Following the initial six-week consultation, the council moved to stage two of the consultation in February 2015 despite opposition from the local community, which is the publication of a 'statutory notice'. Rosie Cooper said, "Whilst this decision is unwelcome news, I will continue to stand shoulder to shoulder with parents and pupils" and had questioned the Minister of State for Schools over the possible conflict of interest of the council's Director of Education, who was also the chair of the Glenburn Educational Trust. Stage three involved a further four-week statutory consultation period following the publication of the formal proposals, which allowed interested parties to submit their comments, objections as well as those in support, before a final decision is made.

On 19 May 2015, the council agreed to close the school on 31 August 2016 due to consistently poor results, despite the range of additional support that was provided by the council, and low pupil numbers, which "made it difficult for it to provide a broad and balanced education" and impacted the school's finances and standards. At the time, it had 320 students compared to the school's capacity of more than 1,000 and was noted for having the worst GCSE results in Lancashire. The decision was widely criticised including Rosie Cooper who had been campaigning with students, parents, staff and the local community to keep the school open, stating the concerns over "the lack of clarity and commitment and support for existing pupils, especially those taking their GCSEs" and referred to the closure as being the "cheap and easy option". Cooper also said "This entire process from start to finish has been a huge mess. It has been flawed and I fear the impact this will have on pupils and their families" and "Despite 95% being opposed to the closure they are still pushing ahead with it".

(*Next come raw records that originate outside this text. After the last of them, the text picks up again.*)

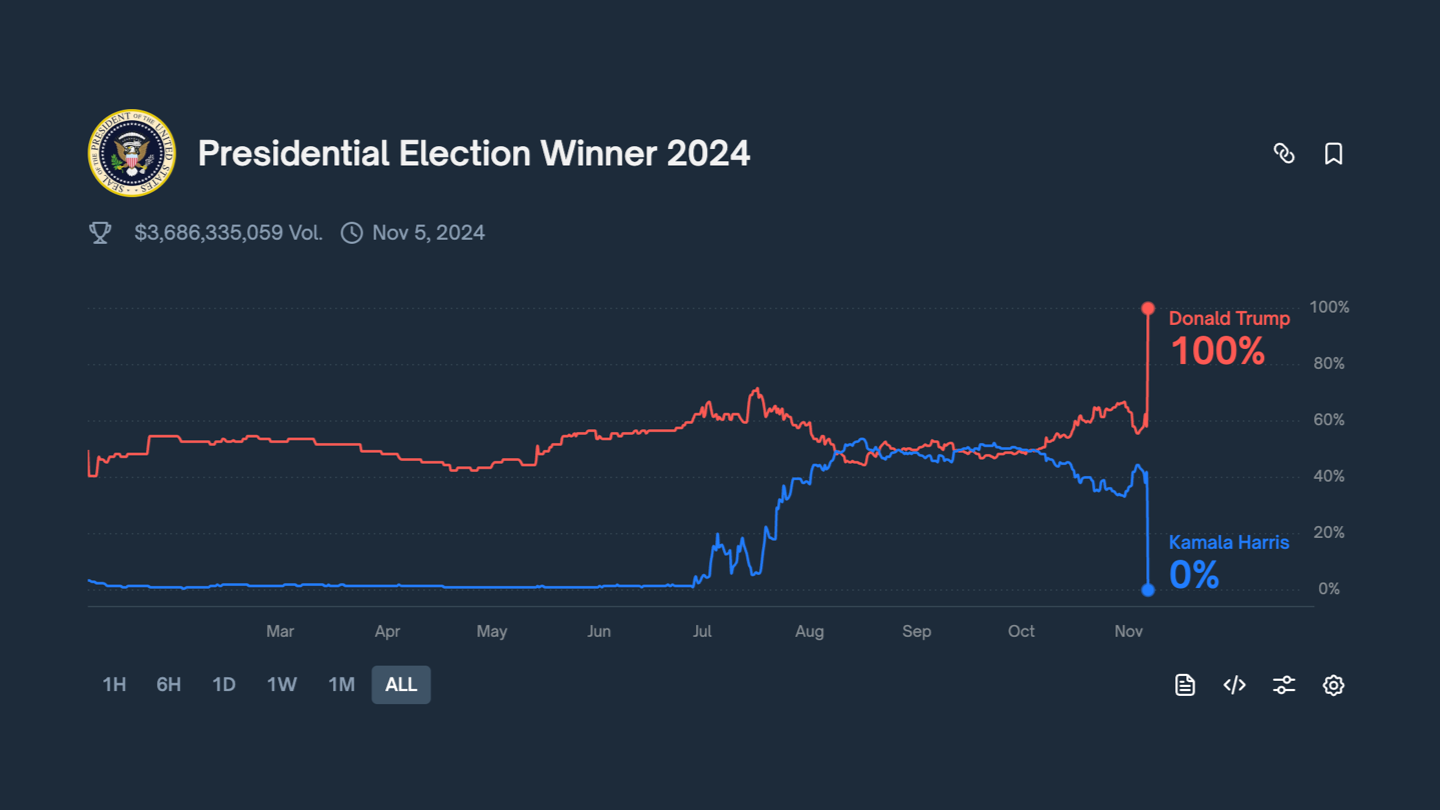Viewport: 1440px width, 810px height.
Task: Choose the ALL time range
Action: (401, 685)
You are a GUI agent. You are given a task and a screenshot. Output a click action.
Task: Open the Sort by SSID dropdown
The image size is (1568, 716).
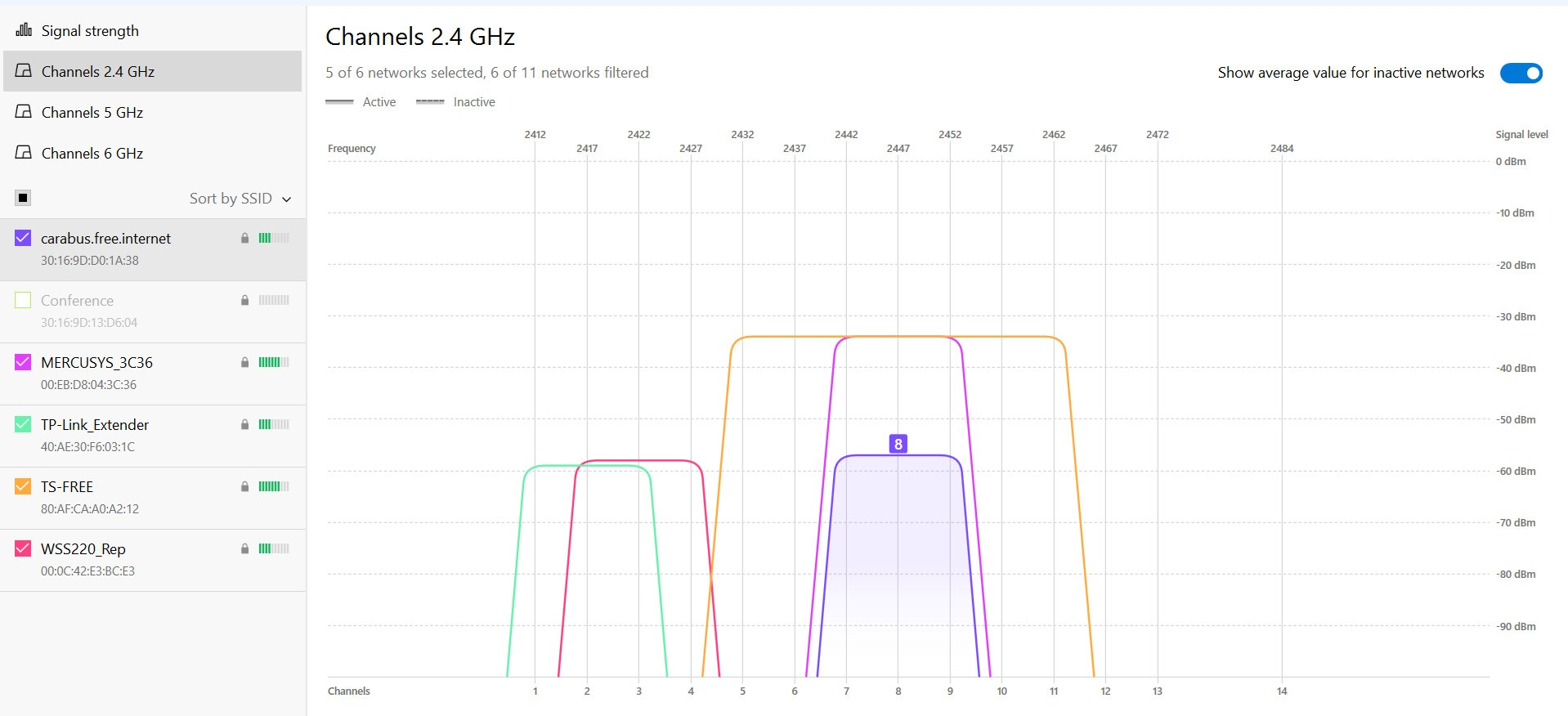click(x=231, y=199)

County councillor Matthew Tomlinson said Ofsted inspectors had been concerned for many years and if the council had not closed the school, the Department for Education "would probably make us do so". Year 7 and 9 students moved to a different school in September 2015 while Year 8 and 10 completed their Key Stage 3 and GCSE studies.

==== Unsuccessful appeal ====
Parents, students and staff subsequently launched an appeal to the Office of the Schools Adjudicator, noting the unhappiness over the consultation process and the impact it will have on the local community, including the lack of parental choice, the future need for school places, transport issues and the loss of facilities. It was the last chance for over-turning the closure decision but was unsuccessful after being confirmed it would go ahead in August 2015. The following month, two councillors had written to the Secretary of State for Education Nicky Morgan to reject the closure.

==== Vandalism and fires ====
Following the closure, the building was subject to heavy vandalism and concerns were raised by Skelmersdale North Councillor Neil Furey after visiting the site in October 2016, describing it as "a disgrace and resembles a war zone", and "calling for the site to be made more secure and that an urgent resolution is sought to deal with this matter". It was also subject to multiple fires; September 2016, November 2016, November 2018 and seven fires over four days in April 2019.

===Proposed railway station===
As part of a plan to provide a railway station for Skelmersdale, Lancashire County Council announced in 2017 that they had identified the site of the former college as the preferred location for a new station. The plan, in partnership with Merseytravel and West Lancashire Borough Council, was devised from studies by Network Rail and recommended the site as the best location. The council began negotiations to buy the site from the current owners, Newcastle College.